Mark Zuckerberg passe du virtuel au militaire. Le PDG de Meta collabore désormais avec Palmer Luckey, fondateur d’Anduril, pour développer des armes d’intelligence artificielle (IA) destinées à équiper l’armée américaine.
Une alliance stratégique et inattendue qui marque une nouvelle étape dans l’implication de la Big Tech dans la défense.
Meta et Anduril : un duo inattendu pour l’armement IA
Palmer Luckey, évincé de Facebook en 2016 après une controverse politique, revient dans le giron de Zuckerberg à travers un partenariat militaire inédit. Le projet commun, baptisé Eagle Eye, vise à fournir à l’armée américaine une nouvelle génération d’armes IA intégrées à des casques de réalité augmentée. Ces dispositifs permettront aux soldats de détecter les menaces, d’identifier les cibles et de prendre des décisions en temps réel grâce à l’intelligence artificielle.
Du scandale politique à la reconquête stratégique
En 2016, Luckey avait été poussé vers la sortie de Facebook après avoir soutenu financièrement un groupe pro-Trump. Ce départ controversé avait déclenché un débat sur l’influence de l’idéologie politique dans la Silicon Valley. Aujourd’hui, presque dix ans plus tard, Mark Zuckerberg semble avoir tourné la page : « Palmer est un esprit libre et brillant. Son travail pour notre sécurité nationale est crucial », a-t-il déclaré récemment.
Eagle Eye : des armes IA portables et autonomes pour l’armée US
Développé en dehors des circuits bureaucratiques du Pentagone, Eagle Eye est financé intégralement par des capitaux privés. Le système combine les technologies IA de Meta (notamment le modèle Llama) avec la plateforme de guerre algorithmique Lattice d’Anduril. Le résultat : des armes IA portables capables de fournir des superpositions de données tactiques en temps réel sur le champ de bataille.
L’objectif est de donner aux soldats américains un avantage numérique décisif, avec des outils de réalité augmentée intégrés à leurs équipements militaires.
L’armée américaine mise sur l’IA et la Big Tech
Dans un contexte géopolitique tendu face à la Chine et la Russie, l’armée américaine cherche à moderniser ses capacités en s’appuyant sur les leaders technologiques. Le virage IA de Meta s’inscrit dans cette dynamique. En 2024, les investissements privés dans les technologies de défense ont atteint 31 milliards de dollars, signalant l’arrivée massive de la tech dans les affaires militaires.
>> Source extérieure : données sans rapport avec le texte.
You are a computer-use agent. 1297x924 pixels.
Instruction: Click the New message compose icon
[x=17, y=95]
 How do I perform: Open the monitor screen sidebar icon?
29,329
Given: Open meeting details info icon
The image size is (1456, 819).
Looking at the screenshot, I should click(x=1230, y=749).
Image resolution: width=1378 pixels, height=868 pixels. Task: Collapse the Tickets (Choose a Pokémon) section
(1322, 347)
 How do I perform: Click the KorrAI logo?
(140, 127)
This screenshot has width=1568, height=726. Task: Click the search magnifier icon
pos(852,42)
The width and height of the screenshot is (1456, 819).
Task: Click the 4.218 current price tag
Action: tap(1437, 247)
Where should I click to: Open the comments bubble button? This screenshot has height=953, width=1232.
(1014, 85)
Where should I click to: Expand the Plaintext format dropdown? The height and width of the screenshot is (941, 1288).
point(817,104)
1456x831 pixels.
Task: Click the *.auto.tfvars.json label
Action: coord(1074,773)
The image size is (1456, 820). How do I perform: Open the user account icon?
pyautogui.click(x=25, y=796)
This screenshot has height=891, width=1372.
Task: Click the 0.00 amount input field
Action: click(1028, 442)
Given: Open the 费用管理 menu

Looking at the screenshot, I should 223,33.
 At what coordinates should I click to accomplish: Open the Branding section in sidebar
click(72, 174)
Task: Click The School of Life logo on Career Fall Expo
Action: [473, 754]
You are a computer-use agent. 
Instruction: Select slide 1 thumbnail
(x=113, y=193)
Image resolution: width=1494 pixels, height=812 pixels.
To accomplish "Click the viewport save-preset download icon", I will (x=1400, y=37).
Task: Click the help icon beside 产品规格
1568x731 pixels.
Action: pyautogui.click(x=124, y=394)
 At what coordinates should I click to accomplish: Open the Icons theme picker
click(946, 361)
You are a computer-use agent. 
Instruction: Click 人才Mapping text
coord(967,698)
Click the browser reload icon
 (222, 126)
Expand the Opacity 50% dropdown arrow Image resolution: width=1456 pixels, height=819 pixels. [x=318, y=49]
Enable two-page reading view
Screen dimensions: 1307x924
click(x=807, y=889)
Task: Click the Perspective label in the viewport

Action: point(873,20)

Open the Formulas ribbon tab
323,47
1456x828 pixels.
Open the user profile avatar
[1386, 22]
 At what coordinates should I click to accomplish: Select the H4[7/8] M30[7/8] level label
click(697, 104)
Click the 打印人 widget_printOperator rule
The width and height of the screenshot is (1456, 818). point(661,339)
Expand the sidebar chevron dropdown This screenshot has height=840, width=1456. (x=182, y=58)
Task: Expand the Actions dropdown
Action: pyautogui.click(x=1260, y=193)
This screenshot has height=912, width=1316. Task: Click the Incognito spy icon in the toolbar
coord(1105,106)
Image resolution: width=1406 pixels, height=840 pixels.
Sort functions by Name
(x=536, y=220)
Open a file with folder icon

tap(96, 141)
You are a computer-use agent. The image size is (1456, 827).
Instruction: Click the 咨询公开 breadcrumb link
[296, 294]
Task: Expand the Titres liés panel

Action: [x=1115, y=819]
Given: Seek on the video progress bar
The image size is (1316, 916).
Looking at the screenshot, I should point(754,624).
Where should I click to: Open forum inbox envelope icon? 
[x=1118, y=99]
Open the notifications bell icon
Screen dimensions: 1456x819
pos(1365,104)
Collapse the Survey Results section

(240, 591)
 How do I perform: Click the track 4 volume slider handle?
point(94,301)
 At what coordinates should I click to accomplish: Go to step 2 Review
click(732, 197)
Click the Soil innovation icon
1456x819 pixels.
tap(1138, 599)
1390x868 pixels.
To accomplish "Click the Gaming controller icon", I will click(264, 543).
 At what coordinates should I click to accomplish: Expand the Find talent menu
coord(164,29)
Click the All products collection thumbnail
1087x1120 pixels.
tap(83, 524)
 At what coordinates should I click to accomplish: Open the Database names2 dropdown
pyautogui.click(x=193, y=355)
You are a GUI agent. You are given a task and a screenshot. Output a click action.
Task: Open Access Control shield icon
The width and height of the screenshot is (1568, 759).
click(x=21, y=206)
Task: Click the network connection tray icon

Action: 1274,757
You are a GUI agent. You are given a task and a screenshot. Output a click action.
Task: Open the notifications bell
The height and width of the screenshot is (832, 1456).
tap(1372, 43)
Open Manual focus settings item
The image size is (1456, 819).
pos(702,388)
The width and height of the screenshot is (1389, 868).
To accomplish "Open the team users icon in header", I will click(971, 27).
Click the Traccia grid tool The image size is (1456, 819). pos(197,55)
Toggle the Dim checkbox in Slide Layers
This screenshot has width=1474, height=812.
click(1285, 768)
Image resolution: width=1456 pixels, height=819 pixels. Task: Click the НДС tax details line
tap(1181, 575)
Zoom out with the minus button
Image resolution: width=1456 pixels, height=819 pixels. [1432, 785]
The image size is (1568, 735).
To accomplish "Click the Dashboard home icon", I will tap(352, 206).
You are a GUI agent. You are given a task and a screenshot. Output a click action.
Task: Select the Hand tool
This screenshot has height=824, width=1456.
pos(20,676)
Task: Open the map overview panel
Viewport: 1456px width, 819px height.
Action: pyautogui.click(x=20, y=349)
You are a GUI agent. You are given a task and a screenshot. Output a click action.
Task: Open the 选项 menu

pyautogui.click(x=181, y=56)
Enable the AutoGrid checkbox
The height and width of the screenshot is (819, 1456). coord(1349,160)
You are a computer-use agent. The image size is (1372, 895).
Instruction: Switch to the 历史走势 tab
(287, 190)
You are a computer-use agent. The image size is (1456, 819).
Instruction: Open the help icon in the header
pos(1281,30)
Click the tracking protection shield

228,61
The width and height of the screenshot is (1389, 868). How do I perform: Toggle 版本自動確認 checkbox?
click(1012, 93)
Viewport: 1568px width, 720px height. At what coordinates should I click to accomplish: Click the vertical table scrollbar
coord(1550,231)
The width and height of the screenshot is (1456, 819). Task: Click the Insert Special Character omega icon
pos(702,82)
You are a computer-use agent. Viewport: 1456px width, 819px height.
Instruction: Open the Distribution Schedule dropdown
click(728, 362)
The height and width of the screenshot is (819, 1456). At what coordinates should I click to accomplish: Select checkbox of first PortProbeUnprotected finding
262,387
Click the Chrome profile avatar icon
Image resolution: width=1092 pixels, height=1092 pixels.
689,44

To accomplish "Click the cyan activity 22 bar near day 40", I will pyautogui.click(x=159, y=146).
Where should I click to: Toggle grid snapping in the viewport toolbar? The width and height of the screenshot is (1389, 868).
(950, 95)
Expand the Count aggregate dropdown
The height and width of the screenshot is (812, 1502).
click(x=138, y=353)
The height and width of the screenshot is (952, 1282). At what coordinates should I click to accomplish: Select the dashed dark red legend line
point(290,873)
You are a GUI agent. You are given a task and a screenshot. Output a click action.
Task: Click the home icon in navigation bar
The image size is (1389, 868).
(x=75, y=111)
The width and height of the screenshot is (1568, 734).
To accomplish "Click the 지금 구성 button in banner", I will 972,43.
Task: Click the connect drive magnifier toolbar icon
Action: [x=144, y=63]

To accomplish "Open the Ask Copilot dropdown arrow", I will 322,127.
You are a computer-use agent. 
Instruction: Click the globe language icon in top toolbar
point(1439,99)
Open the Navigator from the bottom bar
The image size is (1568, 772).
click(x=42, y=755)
Entre innovation et dérives : un débat éthique en suspens
Cette alliance entre Zuckerberg et l’armée américaine soulève aussi des inquiétudes. L’utilisation d’armes IA soulève des questions éthiques majeures : qui contrôle la décision de tir ? Les machines peuvent-elles prendre des décisions de vie ou de mort ? Meta, déjà critiquée pour ses pratiques algorithmiques, pourrait-elle militariser ses outils sans supervision ?
Zuckerberg, de la Silicon Valley au champ de bataille
Pour Mark Zuckerberg, dont les ambitions dans le métavers ont perdu en crédibilité, ce virage stratégique vers la défense pourrait représenter une reconversion d’image. Meta se positionne désormais comme acteur clé dans la guerre technologique, redéfinissant les règles du pouvoir au XXIe siècle.
Meta, armes IA et armée américaine : une alliance qui redéfinit la guerre
Zuckerberg n’est plus simplement un géant des réseaux sociaux : il est désormais fournisseur potentiel de l’armée américaine, via des systèmes d’armes intelligentes et de réalité augmentée. L’avenir de la guerre s’écrit désormais en ligne de code, et Meta veut en être le principal architecte.